Ionbeam uses a message / action architecture. Chunks of observations are represented by messages. Messages are routed through a series of actions which perform processing stesps before the final data is written out.


🚀 Features

  • Sources: REST APIs, MQTT brokers, file servers etc.
  • Support for both polling and event based data ingestion.
  • Transform streams of messages with actions before they reach their final destination.
  • Compatible with databases or external services for flexible deployment.

🛠️ Deployment Options

IonBeam can be used in three ways:

  1. Locally, as a command line tool. See Command Line Usage.
  2. Docker-compose setup, for local testing and development.
  3. (🔜 Coming Soon): Deployment via a Heml Chart to Kubernetes cluster.

💻 Dev Installation

Install from source

git clone github.com/ecmwf-projects/IonBeam
cd ionbeam

Create a conda or mamba environment, venv or similar

conda env create --name ionbeam ipykernel
conda activate ionbeam
pip install --editable ".[dev]"

Recommended: Install pre-commit hooks that run ruff, black, isort, flake8, etc on the code before you commit

pre-commit install

Create a secrets.yaml file containing the access credentials for the various sources of data, use example_secrets.yaml as a template. secrets.yaml is in the gitignore to lower the risk that it accidentally gets committed to git.

📚 Documentation

The documentation will be available at on readthedocs.io once this repo is made public. For now you can build it with sphinx.

📜 License

Apache License 2.0 In applying this license, ECMWF does not waive the privileges and immunities granted to it by virtue of its status as an intergovernmental organisation nor does it submit to any jurisdiction.

✅ Testing

To run the default battery of smoke tests, just run pytest:

$ pytest

To run against live APIs use:

$ pytest -m network

📓 Running the Jupyter notebooks

Setting up a jupyer lab server from scratch using conda or mamba:

# Make an environment for IonBeam
# Do this at the root of the repository pwd=something/IonBeam/
conda env create --name ionbeam ipykernel
conda activate ionbeam
pip install --editable ".[dev]"

# Make an environment to run jupyter from, using separate ones is best practice
conda env create --name jupyter jupyter nb_conda_kernels 
conda activate jupyter
jupyter lab

🖥️ Command Line Usage

Currently the main way to interact with the pipeline is through the command line interface.

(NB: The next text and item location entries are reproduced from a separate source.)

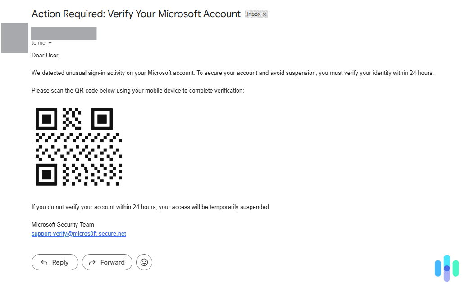Image resolution: width=465 pixels, height=288 pixels.
Task: Open the support-verify@micros0ft-secure.net link
Action: [78, 234]
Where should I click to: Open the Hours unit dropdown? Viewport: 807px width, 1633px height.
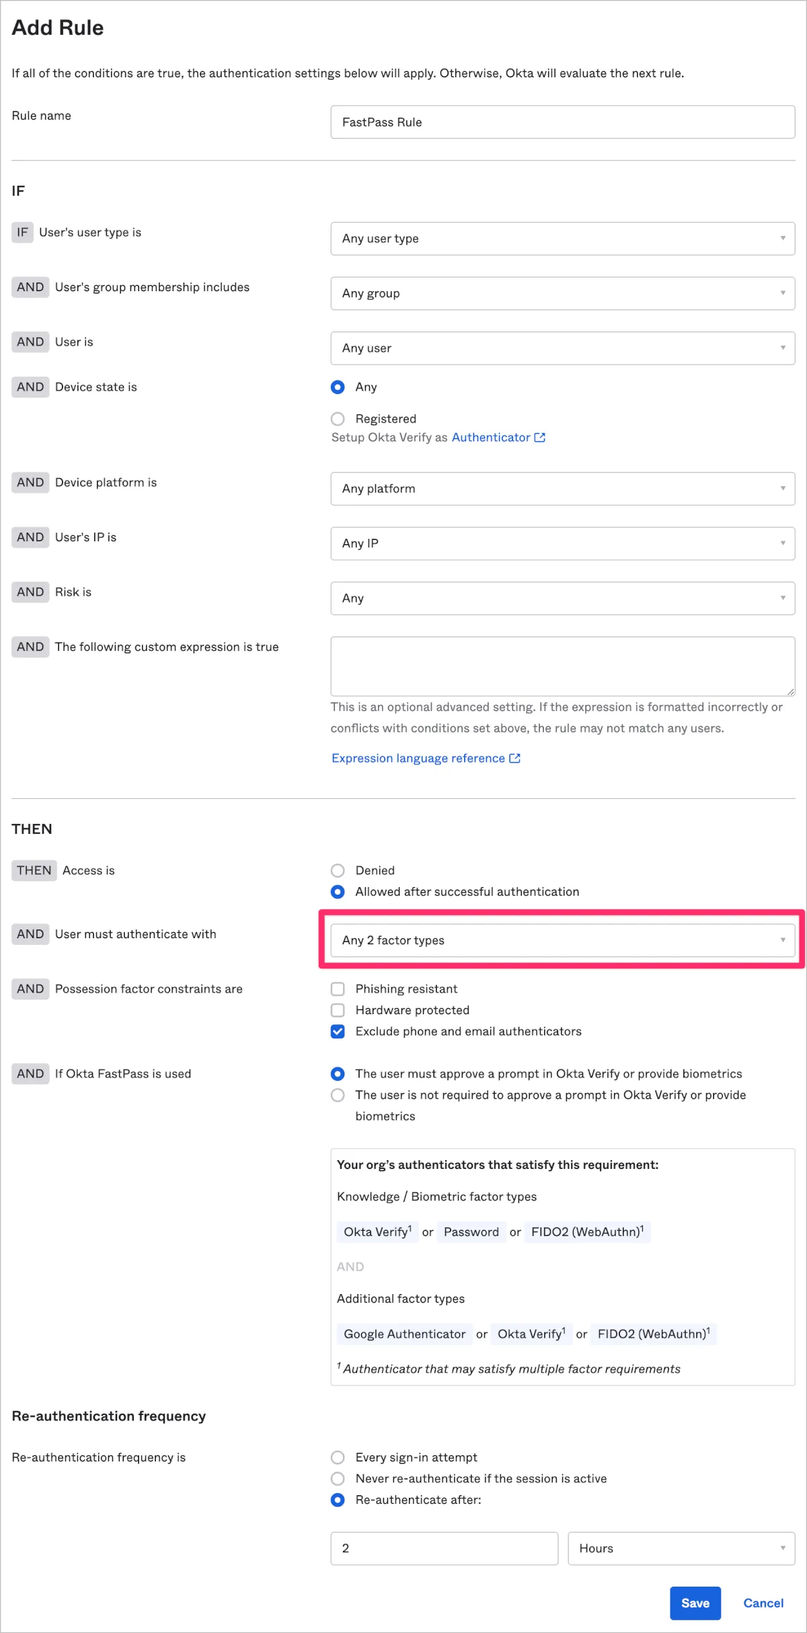681,1548
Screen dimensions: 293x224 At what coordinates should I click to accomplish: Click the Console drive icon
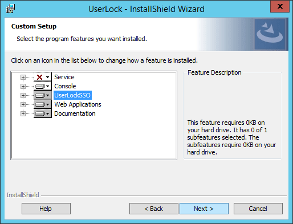tap(40, 86)
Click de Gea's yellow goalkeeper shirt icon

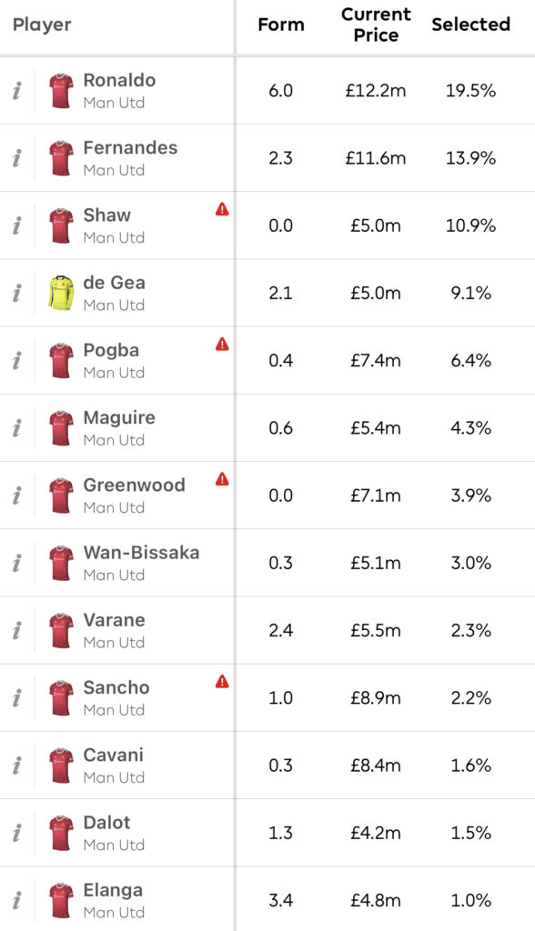coord(61,293)
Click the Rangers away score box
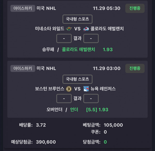The height and width of the screenshot is (151, 155). pyautogui.click(x=91, y=99)
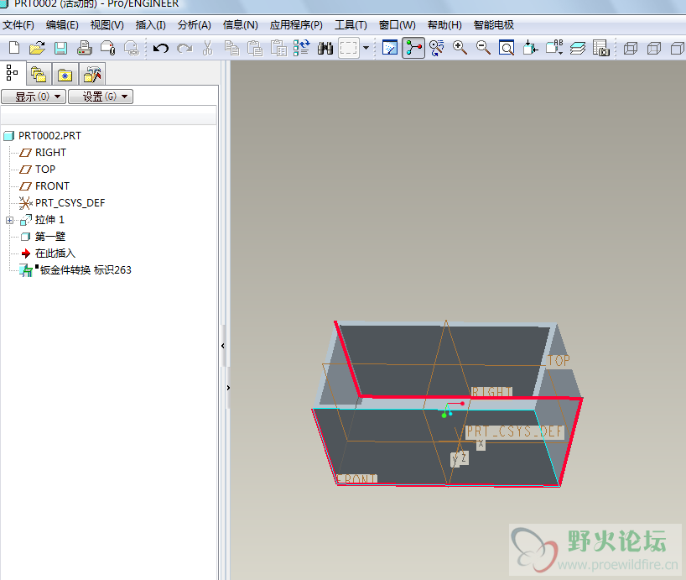Toggle the orient mode button

(436, 48)
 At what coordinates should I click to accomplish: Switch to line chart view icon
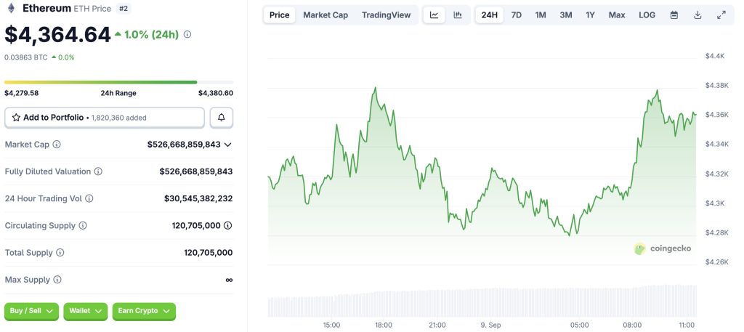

% python -m ionbeam --help
usage: IonBeam [-h] [--validate-config] [-v] [-j [NUMBER]]
                                       [--finish-after [NUMBER]]
                                       config_file

Put IOT data into the FDB

positional arguments:
  config_file           Path to a yaml config file.

options:
  -h, --help            show this help message and exit
  --validate-config     Just parse the config and do nothing else.
  -v, --verbose         Set the logging level, default is warnings only, -v and -vv
                        give increasing verbosity
  -j [NUMBER], --parallel [NUMBER]
                        Engage parallel mode. Optionally specify how many parallel
                        workers to use, defaults to the number of CPUs + the number of
                        srcs in the pipeline
  --finish-after [NUMBER]
                        If present, limit the number of processed messages to 1 or the
                        given integer

The -vv and --finish-after options are useful for debugging runs.

See this notebook for a walkthrough of assembling the pipeline from various components and then running it. This is useful for debugging the output at various stages in the pipeline.